Al Comunale ritorna lo spettacolo già firmato da Fassini e Orlandi, con una compagnia di canto deficitaria su più fronti; una lettura d’eccezione viene tuttavia dal giovane direttore Jader Bignamini
di Francesco Lora
LA STAGIONE 1999-2000 del Teatro Comunale di Bologna si aprì con una Tosca di Puccini. Letta allora, la locandina prometteva routine; letta oggi, fa venire i lucciconi agli occhi: Daniele Gatti, Daniela Dessì, Vincenzo La Scola e Ruggero Raimondi. Non fu invece gran cosa, in assoluto, l’allestimento scenico con regìa di Alberto Fassini e scene e costumi di William Orlandi: l’anno precedente, d’altra parte, era andato in scena un memorabile Dom Sébastien di Donizetti, con favolose immagini teatrali di Pier Luigi Pizzi. Lasciata al rimpianto la parte musicale di quella vecchia Tosca, scene e costumi sono invece usciti dai magazzini per dieci nuove recite, dallo scorso 20 febbraio al 2 marzo prossimo. Si ritrova così la grigia scalinata sul fondo, sopra la quale s’inclinano grigiastre pale d’altare negli atti I e II, e davanti alla quale incombe, nell’atto III, un cartone con l’angelo di bronzo di Castel S. Angelo. Poco colore è portato dall’abito blu della protagonista e dalle tunichette rosse dei pueri cantores. Si ricordava un’immagine e non la si ritrova: l’accumulo di crocifissi sul tavolo di Scarpia, espressione di cupido bigottismo, ora assai ridotto nel numero e nell’effetto. Più in generale, la nuova regìa di Gianni Marras vorrebbe togliere la polvere a quella di Fassini, ma né riesce a ripristinarne la confortevole atmosfera tradizionale, né riesce a procurare sciolta recitazione a cantanti troppo in affanno con la musica.
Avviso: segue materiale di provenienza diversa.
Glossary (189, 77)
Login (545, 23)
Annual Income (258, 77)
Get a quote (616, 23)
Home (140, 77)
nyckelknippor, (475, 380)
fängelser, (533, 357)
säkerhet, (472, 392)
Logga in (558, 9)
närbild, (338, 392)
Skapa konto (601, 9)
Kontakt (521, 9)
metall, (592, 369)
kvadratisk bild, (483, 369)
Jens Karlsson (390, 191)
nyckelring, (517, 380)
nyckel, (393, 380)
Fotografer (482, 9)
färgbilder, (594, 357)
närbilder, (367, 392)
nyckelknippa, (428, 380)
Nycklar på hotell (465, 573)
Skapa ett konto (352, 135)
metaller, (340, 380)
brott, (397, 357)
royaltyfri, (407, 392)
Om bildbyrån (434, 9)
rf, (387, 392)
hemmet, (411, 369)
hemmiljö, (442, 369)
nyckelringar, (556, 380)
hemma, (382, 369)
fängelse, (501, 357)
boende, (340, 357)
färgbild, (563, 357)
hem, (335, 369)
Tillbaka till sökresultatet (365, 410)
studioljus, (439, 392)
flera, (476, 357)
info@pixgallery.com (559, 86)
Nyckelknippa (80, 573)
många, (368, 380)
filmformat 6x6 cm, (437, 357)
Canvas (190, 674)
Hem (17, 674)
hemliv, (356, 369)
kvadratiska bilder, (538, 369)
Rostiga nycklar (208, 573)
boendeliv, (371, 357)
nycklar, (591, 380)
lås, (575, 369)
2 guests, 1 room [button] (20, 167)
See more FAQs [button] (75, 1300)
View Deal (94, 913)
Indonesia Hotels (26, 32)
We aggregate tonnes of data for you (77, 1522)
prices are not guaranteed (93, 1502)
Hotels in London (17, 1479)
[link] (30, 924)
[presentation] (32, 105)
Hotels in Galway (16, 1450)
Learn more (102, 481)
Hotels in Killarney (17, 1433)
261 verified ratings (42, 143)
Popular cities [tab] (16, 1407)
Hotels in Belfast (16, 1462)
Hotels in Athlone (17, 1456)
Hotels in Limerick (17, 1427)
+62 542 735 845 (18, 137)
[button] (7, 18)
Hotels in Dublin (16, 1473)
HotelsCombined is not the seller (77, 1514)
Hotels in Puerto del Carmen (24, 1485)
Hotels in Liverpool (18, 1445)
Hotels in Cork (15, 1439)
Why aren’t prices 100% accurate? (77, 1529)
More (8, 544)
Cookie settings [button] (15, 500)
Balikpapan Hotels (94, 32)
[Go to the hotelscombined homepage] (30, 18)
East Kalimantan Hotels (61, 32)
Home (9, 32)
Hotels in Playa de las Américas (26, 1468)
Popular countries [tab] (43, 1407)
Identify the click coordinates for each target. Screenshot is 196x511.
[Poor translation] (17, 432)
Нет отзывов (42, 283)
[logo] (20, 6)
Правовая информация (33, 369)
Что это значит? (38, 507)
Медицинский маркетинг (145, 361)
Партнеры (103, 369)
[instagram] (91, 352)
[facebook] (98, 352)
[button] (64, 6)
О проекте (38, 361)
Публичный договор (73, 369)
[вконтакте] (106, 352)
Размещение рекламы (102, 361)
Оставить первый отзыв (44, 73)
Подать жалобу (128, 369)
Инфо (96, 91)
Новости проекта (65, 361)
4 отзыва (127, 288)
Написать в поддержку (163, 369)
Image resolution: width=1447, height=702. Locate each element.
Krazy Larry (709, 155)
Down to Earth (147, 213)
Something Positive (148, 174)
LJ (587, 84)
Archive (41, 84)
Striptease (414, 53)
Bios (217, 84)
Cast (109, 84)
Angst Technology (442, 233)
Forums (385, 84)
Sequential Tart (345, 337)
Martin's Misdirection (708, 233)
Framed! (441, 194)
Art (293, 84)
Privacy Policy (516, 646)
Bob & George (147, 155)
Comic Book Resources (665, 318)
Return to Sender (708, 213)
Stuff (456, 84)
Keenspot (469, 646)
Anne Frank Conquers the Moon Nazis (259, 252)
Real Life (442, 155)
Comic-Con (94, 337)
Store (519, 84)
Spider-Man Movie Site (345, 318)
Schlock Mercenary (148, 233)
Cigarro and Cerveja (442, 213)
Nella prima compagnia, tra le ben tre in cartellone, scendono a mal partito soprattutto le prime parti maschili. Al personaggio di Mario Cavaradossi, Stefano Secco procura non più che le note: sbiancate, flebili e faticose, tuttavia, mentre l’attore sembra rinunciare a ogni volontà espressiva. Caricaturale risulta invece il Barone Scarpia di Raymond Aceto, con quel portamento molleggiato e operettistico, adatto più al sergente Belcore che non a un poliziotto nobile, calcolatore e abbastanza dotto da saper citare, agli albori dell’Ottocento, l’Otello di Shakespeare; ma è inutile cercare le finezze: in un canto scolorito e incerto, le sillabe sono esse stesse articolate una per una, separatamente, così da spezzare il flusso della parola e della frase melodica, e da dimostrare un’insufficiente comprensione del testo verbale e musicale. Rilievo più felice ha invece la Floria Tosca di Ainhoa Arteta, soprano cui non difettano lo smalto, il volume e la grinta, anche a costo di una certa esagitazione verista oggidì obsoleta (il compiaciuto affondo nel registro di petto, la frequente defezione dal cantato al parlato, il risparmio vocale in vista di un acuto ben piazzato). Nelle parti di contorno, si distinguono positivamente lo Spoletta di Cristiano Olivieri, stilizzato e puntiglioso, lo Sciarrone di Luca Gallo, granitico in superficie ma capace di sfumature accorate, e il Pastore di Valentina Puccini, tanto educata nel canto quanto spontanea nell’espressione.
Eccellente è infine la concertazione di Jader Bignamini, corso quasi all’ultimo momento per sostituire un collega, e venuto a confermarsi – insieme con Michele Mariotti – come il più interessante e maturo giovane direttore italiano. Il dominio tecnico, affinato in anni di assistenza a Riccardo Chailly, gli fa estrarre dall’Orchestra e dal Coro del Teatro Comunale colori insospettati, controcanti dimenticati, echeggi di corno tanto orgogliosi e perfetti da illudere l’ascoltatore d’essere non a Bologna, ma a Dresda o a Vienna. Pur al cospetto di una compagnia deficitaria su più fronti, non manca mai il suo sostegno amorevole al cantante, puntualmente raccolto anche laddove il solfeggio ceda alla fantasia. E il narratore è superbo, sia nella mollezza data al canto di conversazione, sia nell’incandescenza versata sotto gli scontri a nervi tesi, sia nella tagliente monumentalità impressa al Te Deum. Studiata a fondo l’opera che tutti credono di aver già nella bacchetta, in nome della tradizione pigra, ecco venir fuori una Tosca differente e migliore.